**Problem requirements**: The part below that opens with the line containing "Click the hash icon next to events channel" and closes with the line containing "You are a computer-use" should be copied exactly, minus any pictures.

**Data section**:
◇ ◇ ◇

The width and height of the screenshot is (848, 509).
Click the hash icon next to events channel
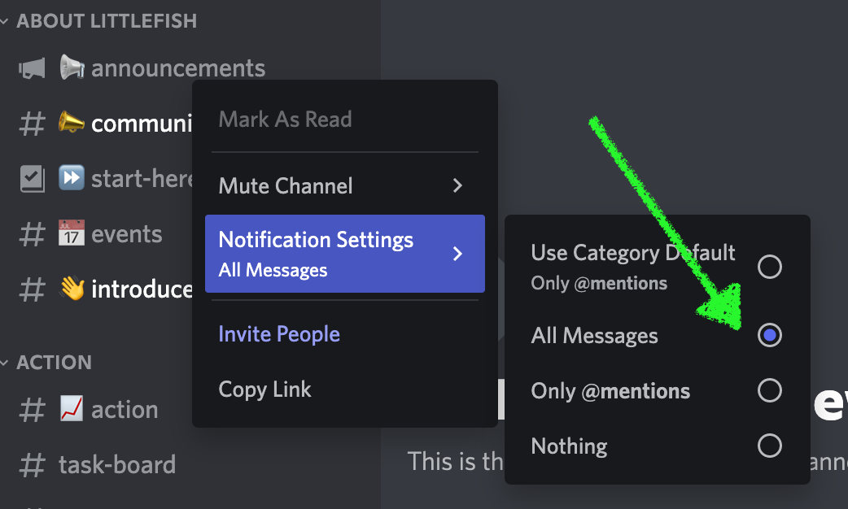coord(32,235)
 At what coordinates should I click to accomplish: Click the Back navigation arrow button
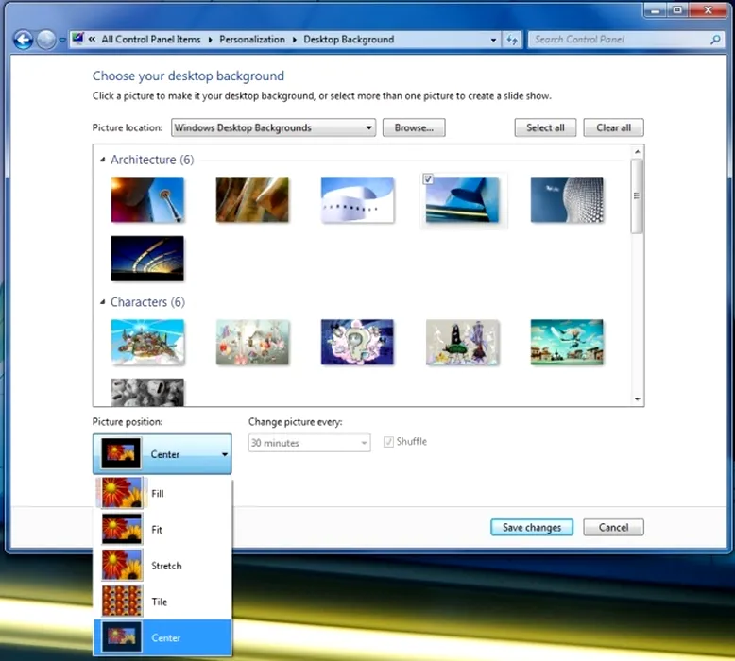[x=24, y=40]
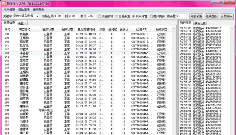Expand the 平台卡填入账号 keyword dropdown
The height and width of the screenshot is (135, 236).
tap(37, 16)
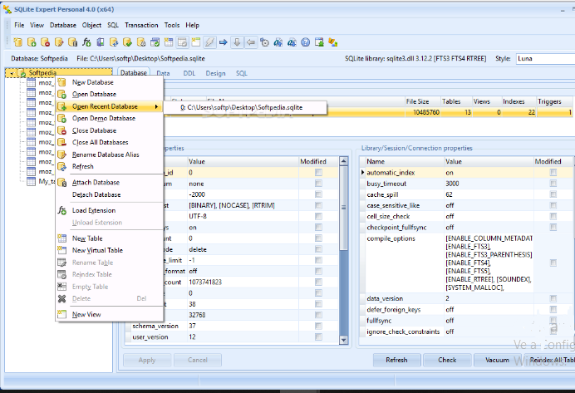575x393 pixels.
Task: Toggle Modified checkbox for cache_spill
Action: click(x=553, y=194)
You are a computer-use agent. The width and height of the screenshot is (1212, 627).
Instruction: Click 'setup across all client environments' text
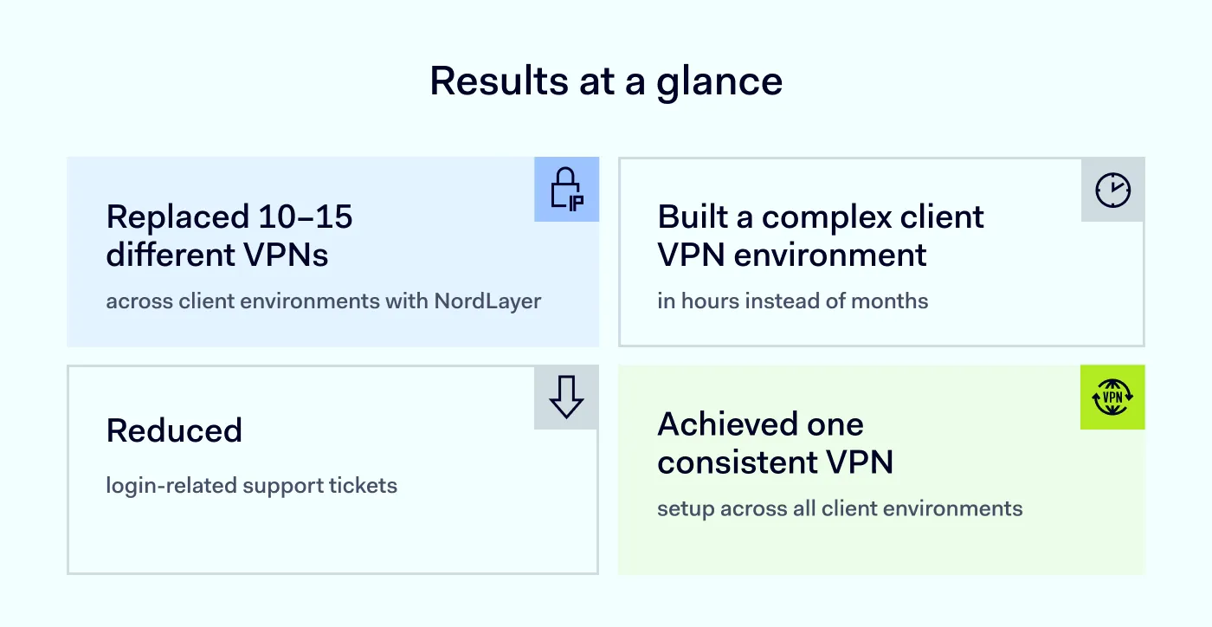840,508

◇ ◇ ◇

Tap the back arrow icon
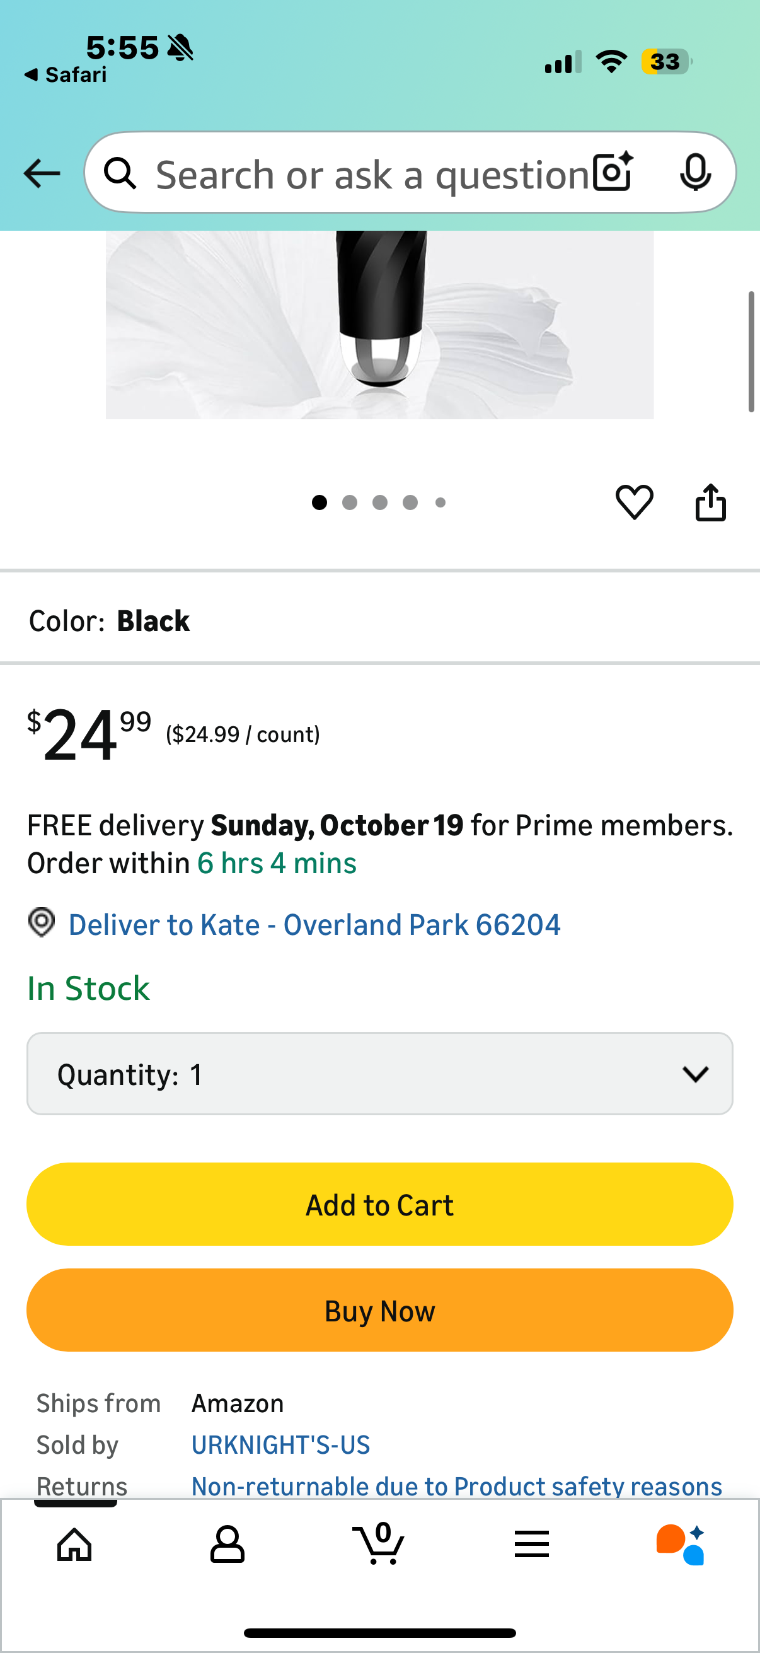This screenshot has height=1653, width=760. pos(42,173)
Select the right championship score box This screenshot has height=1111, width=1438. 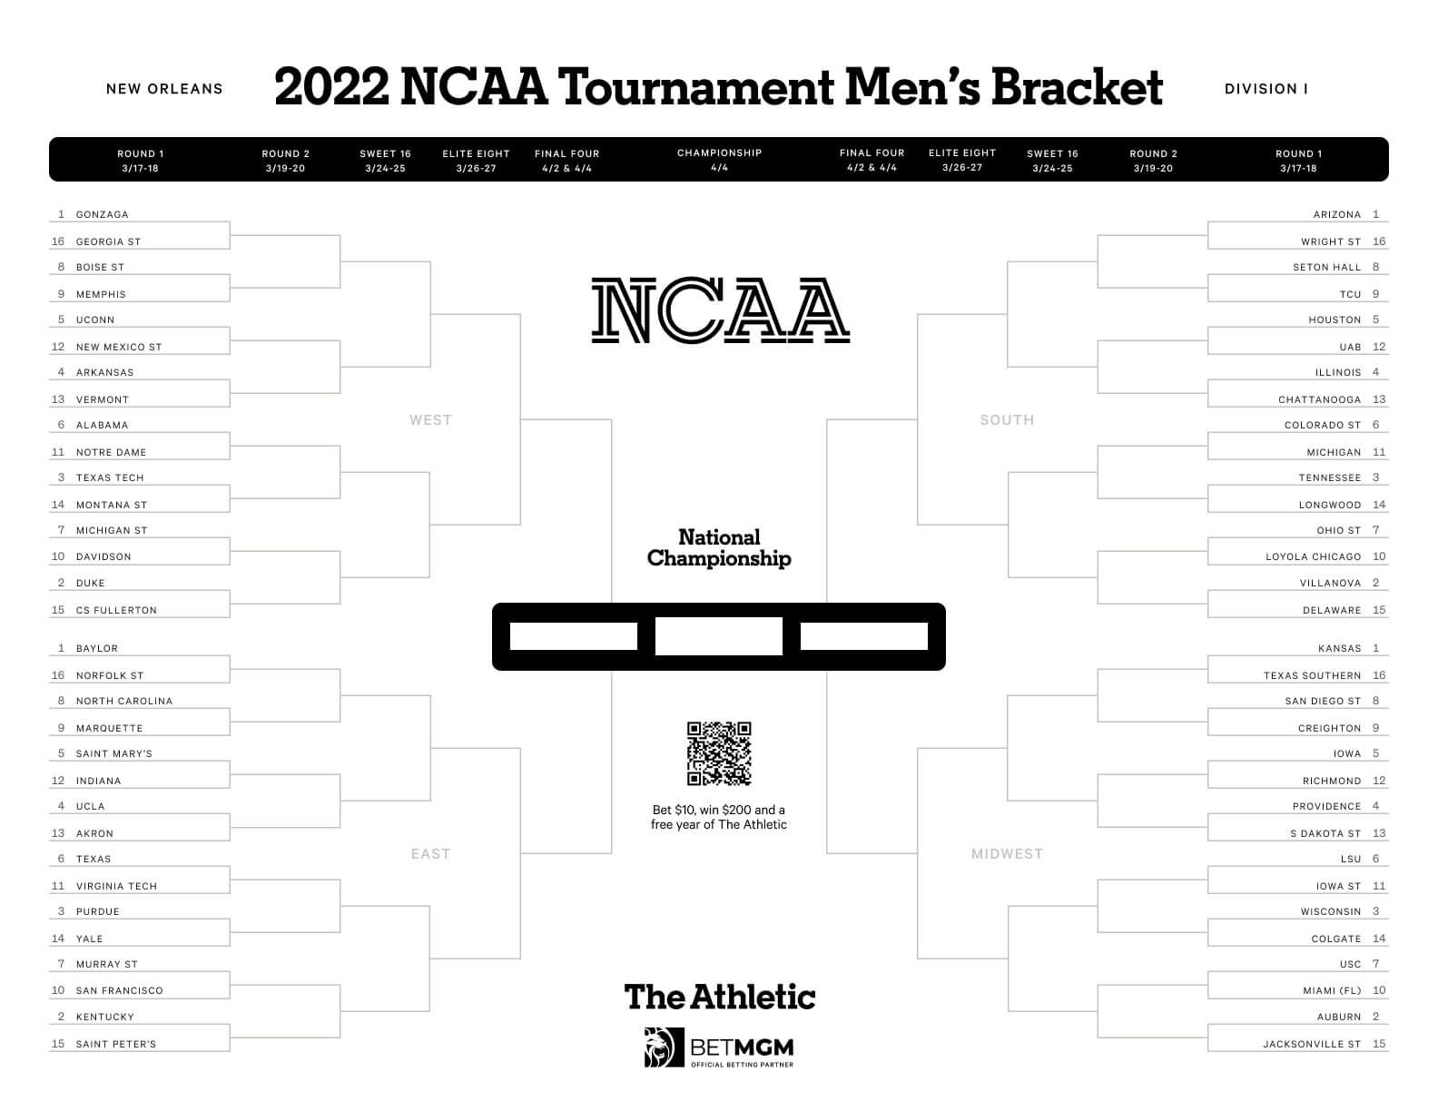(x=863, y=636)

◇ ◇ ◇

**Problem solution**:
Click the hash icon next to events channel
coord(32,235)
 At what coordinates should I click to accomplish: Click the Back navigation arrow button
[x=24, y=40]
Expand the 平台卡填入账号 keyword dropdown
The height and width of the screenshot is (135, 236).
tap(37, 16)
575x393 pixels.
Task: Toggle Modified checkbox for cache_spill
Action: click(x=553, y=194)
You are a computer-use agent. The width and height of the screenshot is (1212, 627).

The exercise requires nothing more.